In both cases, the majority of the High Court reasoned that freedom of communication about political matters and public affairs is necessary to maintain representative government. That being so, freedom of public discussion of political and economic matters is essential to allow the people to make their political judgments so as to exercise their right to vote effectively. Furthermore, since "public affairs and political discussion are indivisible", it is impossible to limit this necessary freedom to purely Federal issues: it applies also to issues which might be the preserve of the State or local levels of government. Therefore, there is implied in the Constitution a guarantee of freedom of communication on all political matters. The Court stressed that this freedom is not absolute, but the result in both cases was that the relevant Federal legislation was struck down.

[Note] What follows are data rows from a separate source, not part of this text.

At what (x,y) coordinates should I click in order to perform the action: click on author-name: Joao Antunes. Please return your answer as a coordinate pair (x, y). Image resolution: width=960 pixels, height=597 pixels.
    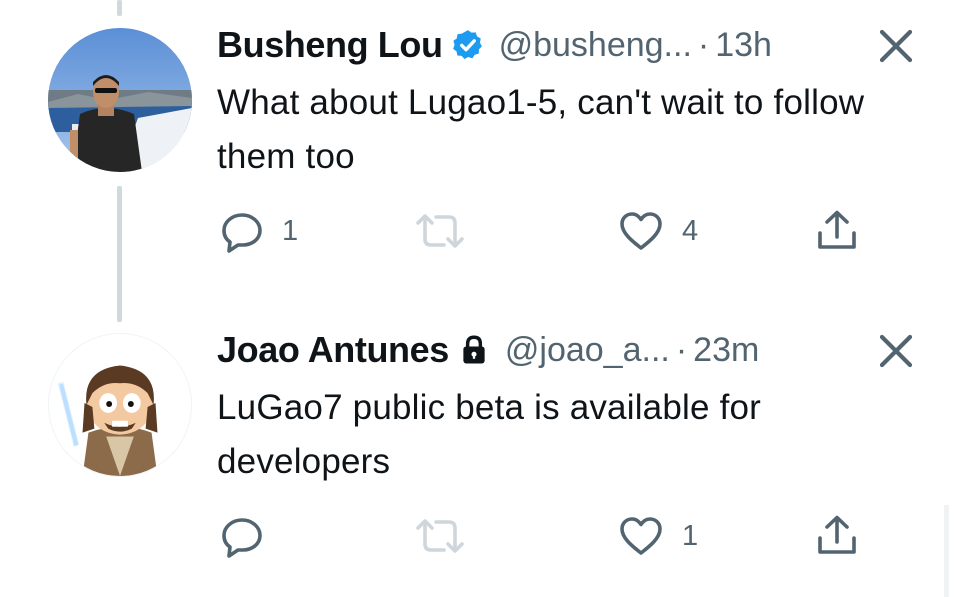
    Looking at the image, I should click on (333, 350).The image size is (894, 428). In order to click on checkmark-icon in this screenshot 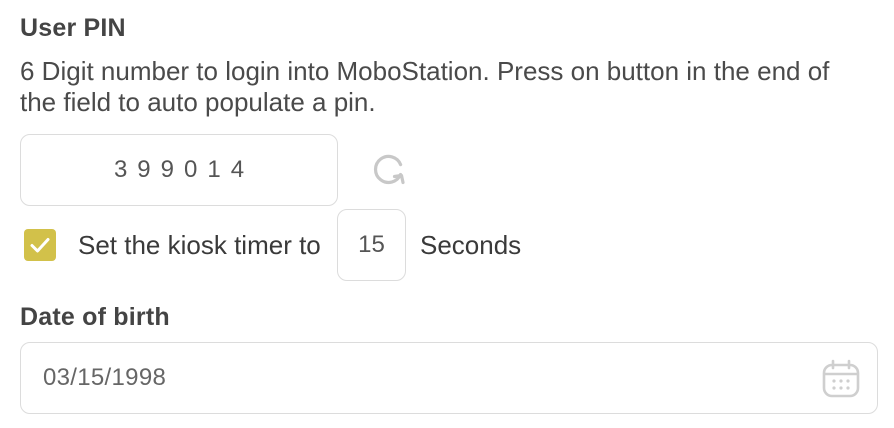, I will do `click(40, 246)`.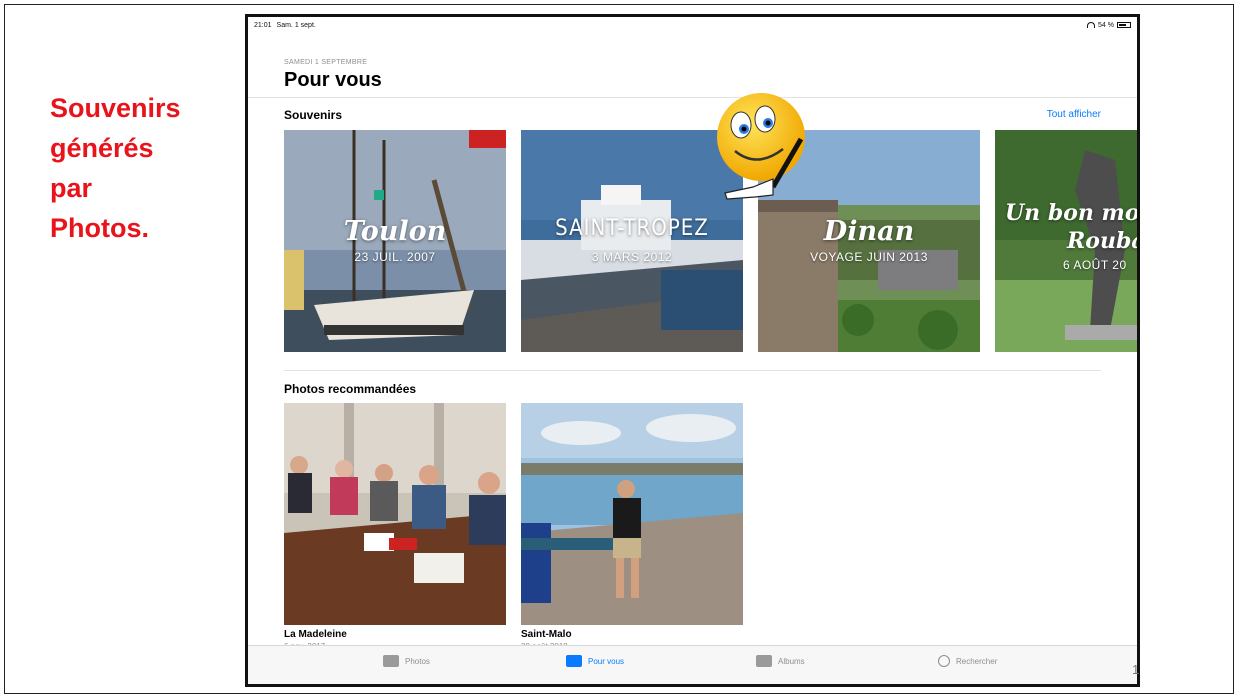  What do you see at coordinates (1136, 670) in the screenshot?
I see `slide-number: 1` at bounding box center [1136, 670].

Comments and Reactions to the Challenge

Doctors 4 Refugees convenor, Dr Barri Phatarfod, told the Guardian:

“There should be no gagging of freedom of speech in a democracy...The government has locked up vulnerable patients on remote islands, prevented journalists from reporting on conditions that have been implicated in at least three deaths and removed workers from the charity group Save the Children in the context of reports of rampant and shocking sexual abuse. Australians have a right to know the damage that is being inflicted in their name on innocent people, including children.”

In addition to the laws, according to the Sydney Morning Herald, the Nauru government prevents journalists seen as unsympathetic to the offshore detention regime from visiting the island and its detention centre  – effectively creating an information blackout.

The High Court challenge will be led by Ron Merkel QC and Ms Fitzgerald from Fitzroy Legal Service stated in The Guardian:

"The case could not be more important...We are seeking a ruling from the highest court in Australia to determine whether doctors and nurses are allowed to advocate in the interests of their patients.”

According to the Guardian, both the Australian Medical Association and the World Medical Association have lobbied the government to wind back the Border Force Act secrecy provision. But the government has consistently argued that the secrecy clause in the Border Force Act would not see doctors charged for speaking out public about conditions in detention.

The immigration minister, Peter Dutton, said in his second reading speech when the Act was introduced in 2015:

“This provision provides assurance to industry and our domestic and international law enforcement and intelligence partners that sensitive information provided to the Australian Border Force and my Department more broadly will be appropriately protected. The provision also enables authorised disclosure where this is appropriate.”

The Border Force Commissioner, Roman Quaedvlieg, on being sworn in, said the secrecy provisions had been “over-interpreted”:

“This is about the leaking of classified information that can compromise operational security or our sovereignty, it’s not about people having a right to be outspoken in the community about a range of things.”